Wind power, a cornerstone of renewable energy, has seen remarkable growth globally, with China’s wind turbine capacity reaching 441 GW by the end of 2023. However, the inherent intermittency of wind power poses significant challenges for power grid operators. “The key to integrating more wind power into the grid lies in accurately predicting its output,” Li explained. “Our model aims to provide a more comprehensive and reliable tool for system operators to manage this variability effectively.”
The research, published in the journal Energies, introduces a lightweight model that directly generates probabilistic predictions in the form of intervals. This is achieved through a fusion of geographic and meteorological information, creating feature images that enhance the model’s attention to spatial and temporal features. Unlike traditional methods that require extensive data processing, this approach streamlines the input features, making the model more efficient and easier to implement.
One of the standout features of this model is its parallel prediction network architecture, which combines a Convolutional Neural Network (CNN) and Long Short-Term Memory (LSTM). This design allows the model to effectively capture both the spatial meteorological distribution characteristics of regional power stations and the temporal features of historical power generation. “By integrating these elements, we can provide a more accurate and reliable prediction of wind power output, which is essential for maintaining grid stability,” Li noted.
The model also introduces an efficient channel attention (ECA) mechanism and an improved quantile regression-based loss function. These enhancements enable the model to directly generate prediction intervals, improving both the accuracy and sharpness of the forecasts. The case study, conducted in Guizhou province, Southwest China, demonstrated that the model outperforms benchmark models by at least 12.3% in interval prediction performance and reduces the deterministic prediction root mean square error (RMSE) by at least 19.4%.
The implications of this research are far-reaching. For provincial power grids, this model could significantly enhance the integration of wind power, reducing the need for costly spinning reserves and improving economic dispatch. “This model has the potential to revolutionize how we manage wind power in the grid,” Li said. “It could lead to more efficient use of renewable energy resources, reducing reliance on fossil fuels and lowering carbon emissions.”

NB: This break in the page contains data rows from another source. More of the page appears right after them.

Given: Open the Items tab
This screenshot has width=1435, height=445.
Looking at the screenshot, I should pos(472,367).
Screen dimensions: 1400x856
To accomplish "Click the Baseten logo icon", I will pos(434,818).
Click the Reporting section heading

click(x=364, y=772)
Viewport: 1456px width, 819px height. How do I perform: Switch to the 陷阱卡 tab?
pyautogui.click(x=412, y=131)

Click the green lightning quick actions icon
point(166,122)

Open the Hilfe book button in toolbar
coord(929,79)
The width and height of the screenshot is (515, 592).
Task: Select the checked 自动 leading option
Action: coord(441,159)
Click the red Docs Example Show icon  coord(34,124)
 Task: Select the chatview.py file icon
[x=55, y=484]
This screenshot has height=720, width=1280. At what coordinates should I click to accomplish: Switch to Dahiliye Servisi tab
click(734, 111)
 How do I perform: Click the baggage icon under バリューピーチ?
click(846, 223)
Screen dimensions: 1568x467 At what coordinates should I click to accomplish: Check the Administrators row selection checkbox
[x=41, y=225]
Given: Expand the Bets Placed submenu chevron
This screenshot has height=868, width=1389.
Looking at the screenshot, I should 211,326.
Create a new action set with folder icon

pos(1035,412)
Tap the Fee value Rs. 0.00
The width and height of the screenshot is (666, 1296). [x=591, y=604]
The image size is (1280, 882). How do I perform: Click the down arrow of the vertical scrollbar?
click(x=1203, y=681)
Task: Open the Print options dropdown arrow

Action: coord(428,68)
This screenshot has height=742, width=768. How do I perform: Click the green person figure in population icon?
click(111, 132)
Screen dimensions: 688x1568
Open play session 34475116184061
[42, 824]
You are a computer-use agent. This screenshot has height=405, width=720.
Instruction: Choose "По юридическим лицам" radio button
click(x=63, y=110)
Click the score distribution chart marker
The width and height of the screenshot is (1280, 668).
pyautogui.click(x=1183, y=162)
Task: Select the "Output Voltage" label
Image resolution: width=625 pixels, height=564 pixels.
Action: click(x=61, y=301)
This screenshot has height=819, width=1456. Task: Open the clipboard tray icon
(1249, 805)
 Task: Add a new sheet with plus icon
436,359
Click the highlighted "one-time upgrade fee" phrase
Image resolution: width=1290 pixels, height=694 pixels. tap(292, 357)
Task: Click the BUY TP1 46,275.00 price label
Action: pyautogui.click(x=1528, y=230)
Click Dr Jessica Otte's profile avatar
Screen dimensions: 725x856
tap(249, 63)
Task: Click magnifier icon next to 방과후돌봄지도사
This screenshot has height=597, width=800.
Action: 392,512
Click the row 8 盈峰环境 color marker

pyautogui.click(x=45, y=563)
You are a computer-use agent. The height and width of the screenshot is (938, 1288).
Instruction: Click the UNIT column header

As the energy sector continues to evolve, the ability to accurately predict wind power output will be crucial for achieving a more sustainable and resilient energy system. This research not only addresses the current challenges but also paves the way for future developments in renewable energy forecasting. With its potential for scalability and adaptability, this model could be expanded to other renewable energy applications, further enhancing the integration of clean energy into the power grid. The model’s ability to handle large datasets and complex features makes it a valuable tool for energy sector professionals, offering a more reliable and efficient way to manage wind power generation.